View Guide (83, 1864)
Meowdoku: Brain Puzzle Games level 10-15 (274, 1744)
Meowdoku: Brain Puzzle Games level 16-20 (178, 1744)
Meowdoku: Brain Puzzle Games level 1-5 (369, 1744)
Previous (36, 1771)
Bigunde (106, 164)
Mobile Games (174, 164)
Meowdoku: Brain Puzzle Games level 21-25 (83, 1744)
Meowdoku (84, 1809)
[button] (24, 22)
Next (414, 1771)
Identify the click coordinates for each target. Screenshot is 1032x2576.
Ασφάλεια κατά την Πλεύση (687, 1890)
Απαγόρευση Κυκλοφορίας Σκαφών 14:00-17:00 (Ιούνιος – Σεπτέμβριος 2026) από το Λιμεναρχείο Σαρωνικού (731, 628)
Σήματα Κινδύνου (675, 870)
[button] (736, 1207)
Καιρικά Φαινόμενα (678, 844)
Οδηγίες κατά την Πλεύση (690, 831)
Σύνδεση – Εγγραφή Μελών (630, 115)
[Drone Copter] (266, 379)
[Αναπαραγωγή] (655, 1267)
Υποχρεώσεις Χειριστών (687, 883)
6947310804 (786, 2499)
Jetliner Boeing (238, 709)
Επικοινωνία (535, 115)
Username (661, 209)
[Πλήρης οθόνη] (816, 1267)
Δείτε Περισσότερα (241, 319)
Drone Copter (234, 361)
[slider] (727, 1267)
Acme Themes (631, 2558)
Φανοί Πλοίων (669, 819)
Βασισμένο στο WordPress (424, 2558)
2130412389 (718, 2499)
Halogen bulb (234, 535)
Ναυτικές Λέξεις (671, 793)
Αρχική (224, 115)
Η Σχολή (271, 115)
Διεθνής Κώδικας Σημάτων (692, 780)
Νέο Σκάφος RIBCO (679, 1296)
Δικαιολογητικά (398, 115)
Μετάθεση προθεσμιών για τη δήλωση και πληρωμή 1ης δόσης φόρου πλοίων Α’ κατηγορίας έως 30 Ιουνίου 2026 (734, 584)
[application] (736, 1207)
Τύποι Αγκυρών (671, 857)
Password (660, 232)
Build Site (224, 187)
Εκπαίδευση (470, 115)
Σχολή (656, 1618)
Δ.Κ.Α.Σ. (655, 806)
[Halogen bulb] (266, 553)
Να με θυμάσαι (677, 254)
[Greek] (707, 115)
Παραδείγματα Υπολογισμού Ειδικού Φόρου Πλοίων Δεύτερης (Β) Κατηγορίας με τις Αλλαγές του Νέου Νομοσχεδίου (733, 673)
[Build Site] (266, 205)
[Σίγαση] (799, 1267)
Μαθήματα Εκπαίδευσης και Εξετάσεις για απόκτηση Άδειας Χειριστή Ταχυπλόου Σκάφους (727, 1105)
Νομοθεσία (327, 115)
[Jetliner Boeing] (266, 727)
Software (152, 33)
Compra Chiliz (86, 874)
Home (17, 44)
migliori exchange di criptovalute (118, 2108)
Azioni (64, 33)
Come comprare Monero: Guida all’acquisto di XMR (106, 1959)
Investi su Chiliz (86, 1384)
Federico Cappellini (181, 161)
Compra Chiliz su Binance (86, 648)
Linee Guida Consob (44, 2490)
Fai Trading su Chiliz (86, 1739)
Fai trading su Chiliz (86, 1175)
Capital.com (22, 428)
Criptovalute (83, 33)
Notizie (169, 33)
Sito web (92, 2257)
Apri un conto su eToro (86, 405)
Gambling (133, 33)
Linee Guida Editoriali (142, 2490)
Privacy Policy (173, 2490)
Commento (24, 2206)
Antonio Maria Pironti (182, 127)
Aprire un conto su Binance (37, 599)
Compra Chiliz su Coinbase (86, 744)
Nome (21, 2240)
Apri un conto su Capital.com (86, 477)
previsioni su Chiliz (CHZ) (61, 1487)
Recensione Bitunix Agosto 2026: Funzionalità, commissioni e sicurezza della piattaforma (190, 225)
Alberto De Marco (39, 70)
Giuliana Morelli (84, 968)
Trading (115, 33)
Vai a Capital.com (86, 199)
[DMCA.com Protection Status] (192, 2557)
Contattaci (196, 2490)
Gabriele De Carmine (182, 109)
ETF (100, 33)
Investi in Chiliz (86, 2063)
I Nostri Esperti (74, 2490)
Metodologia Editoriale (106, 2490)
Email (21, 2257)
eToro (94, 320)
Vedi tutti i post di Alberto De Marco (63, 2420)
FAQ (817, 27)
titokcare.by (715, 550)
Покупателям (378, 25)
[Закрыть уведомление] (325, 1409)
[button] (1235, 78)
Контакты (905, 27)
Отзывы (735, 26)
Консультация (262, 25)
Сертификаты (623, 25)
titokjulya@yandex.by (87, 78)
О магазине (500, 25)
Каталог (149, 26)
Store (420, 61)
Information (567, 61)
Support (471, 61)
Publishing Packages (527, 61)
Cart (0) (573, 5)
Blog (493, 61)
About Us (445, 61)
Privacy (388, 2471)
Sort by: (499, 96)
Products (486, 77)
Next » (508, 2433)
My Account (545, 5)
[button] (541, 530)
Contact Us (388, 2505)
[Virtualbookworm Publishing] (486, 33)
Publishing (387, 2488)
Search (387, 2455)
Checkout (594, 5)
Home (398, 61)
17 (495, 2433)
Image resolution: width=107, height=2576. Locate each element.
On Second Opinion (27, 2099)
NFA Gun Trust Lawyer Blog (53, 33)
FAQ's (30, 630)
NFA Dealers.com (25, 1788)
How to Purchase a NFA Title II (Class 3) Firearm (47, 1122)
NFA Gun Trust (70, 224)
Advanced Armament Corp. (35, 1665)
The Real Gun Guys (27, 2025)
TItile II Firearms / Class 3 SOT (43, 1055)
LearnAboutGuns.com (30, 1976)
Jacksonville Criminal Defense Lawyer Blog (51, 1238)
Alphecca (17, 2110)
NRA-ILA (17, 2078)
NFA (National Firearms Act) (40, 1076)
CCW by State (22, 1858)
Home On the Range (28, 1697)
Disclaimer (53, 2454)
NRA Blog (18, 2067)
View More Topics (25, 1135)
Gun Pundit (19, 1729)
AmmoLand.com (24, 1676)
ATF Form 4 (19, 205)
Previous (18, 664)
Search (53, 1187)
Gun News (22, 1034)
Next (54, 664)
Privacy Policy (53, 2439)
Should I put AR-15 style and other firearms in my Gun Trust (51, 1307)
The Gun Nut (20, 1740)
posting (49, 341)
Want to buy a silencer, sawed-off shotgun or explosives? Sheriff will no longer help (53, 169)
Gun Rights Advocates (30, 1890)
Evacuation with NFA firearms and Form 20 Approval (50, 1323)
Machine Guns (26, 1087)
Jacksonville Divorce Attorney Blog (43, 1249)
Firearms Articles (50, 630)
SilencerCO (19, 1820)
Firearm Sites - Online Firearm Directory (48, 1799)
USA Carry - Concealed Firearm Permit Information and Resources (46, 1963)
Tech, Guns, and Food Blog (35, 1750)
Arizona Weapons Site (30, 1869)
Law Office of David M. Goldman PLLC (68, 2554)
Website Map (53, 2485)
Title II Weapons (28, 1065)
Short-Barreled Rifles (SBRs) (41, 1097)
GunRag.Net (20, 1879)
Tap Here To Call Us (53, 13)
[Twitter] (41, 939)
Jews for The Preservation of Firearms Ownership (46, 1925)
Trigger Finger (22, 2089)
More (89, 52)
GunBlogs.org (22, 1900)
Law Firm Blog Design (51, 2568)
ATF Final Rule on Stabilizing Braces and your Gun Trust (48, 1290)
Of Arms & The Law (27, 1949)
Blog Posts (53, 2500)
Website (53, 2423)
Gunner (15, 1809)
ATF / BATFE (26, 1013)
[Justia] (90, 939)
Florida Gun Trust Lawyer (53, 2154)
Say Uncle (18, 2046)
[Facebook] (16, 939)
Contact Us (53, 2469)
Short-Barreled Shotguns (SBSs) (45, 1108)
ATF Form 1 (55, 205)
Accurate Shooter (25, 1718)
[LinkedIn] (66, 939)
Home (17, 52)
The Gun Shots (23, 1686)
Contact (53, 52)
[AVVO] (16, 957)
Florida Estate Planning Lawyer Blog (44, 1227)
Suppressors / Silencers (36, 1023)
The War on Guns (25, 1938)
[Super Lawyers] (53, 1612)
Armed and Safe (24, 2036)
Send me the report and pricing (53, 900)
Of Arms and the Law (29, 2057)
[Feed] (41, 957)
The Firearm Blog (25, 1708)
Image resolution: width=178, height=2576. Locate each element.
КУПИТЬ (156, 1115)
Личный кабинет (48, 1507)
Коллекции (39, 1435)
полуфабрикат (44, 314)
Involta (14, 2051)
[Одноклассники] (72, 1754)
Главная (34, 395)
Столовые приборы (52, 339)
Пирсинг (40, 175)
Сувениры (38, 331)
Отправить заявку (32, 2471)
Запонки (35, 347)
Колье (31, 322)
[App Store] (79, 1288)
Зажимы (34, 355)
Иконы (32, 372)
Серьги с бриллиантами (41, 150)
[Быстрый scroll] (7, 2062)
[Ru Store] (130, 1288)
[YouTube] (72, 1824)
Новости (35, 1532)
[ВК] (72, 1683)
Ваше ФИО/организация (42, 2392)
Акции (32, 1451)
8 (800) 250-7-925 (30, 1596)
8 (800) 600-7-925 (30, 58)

> _What you have to do_: In the listing above, reproduce the first line and each one after it through the line that contains "Νέο Σκάφος RIBCO (679, 1296)".

> _Solved exercise_:
View Guide (83, 1864)
Meowdoku: Brain Puzzle Games level 10-15 (274, 1744)
Meowdoku: Brain Puzzle Games level 16-20 (178, 1744)
Meowdoku: Brain Puzzle Games level 1-5 (369, 1744)
Previous (36, 1771)
Bigunde (106, 164)
Mobile Games (174, 164)
Meowdoku: Brain Puzzle Games level 21-25 (83, 1744)
Meowdoku (84, 1809)
[button] (24, 22)
Next (414, 1771)
Identify the click coordinates for each target. Screenshot is 1032x2576.
Ασφάλεια κατά την Πλεύση (687, 1890)
Απαγόρευση Κυκλοφορίας Σκαφών 14:00-17:00 (Ιούνιος – Σεπτέμβριος 2026) από το Λιμεναρχείο Σαρωνικού (731, 628)
Σήματα Κινδύνου (675, 870)
[button] (736, 1207)
Καιρικά Φαινόμενα (678, 844)
Οδηγίες κατά την Πλεύση (690, 831)
Σύνδεση – Εγγραφή Μελών (630, 115)
[Drone Copter] (266, 379)
[Αναπαραγωγή] (655, 1267)
Υποχρεώσεις Χειριστών (687, 883)
6947310804 (786, 2499)
Jetliner Boeing (238, 709)
Επικοινωνία (535, 115)
Username (661, 209)
[Πλήρης οθόνη] (816, 1267)
Δείτε Περισσότερα (241, 319)
Drone Copter (234, 361)
[slider] (727, 1267)
Acme Themes (631, 2558)
Φανοί Πλοίων (669, 819)
Βασισμένο στο WordPress (424, 2558)
2130412389 (718, 2499)
Halogen bulb (234, 535)
Ναυτικές Λέξεις (671, 793)
Αρχική (224, 115)
Η Σχολή (271, 115)
Διεθνής Κώδικας Σημάτων (692, 780)
Νέο Σκάφος RIBCO (679, 1296)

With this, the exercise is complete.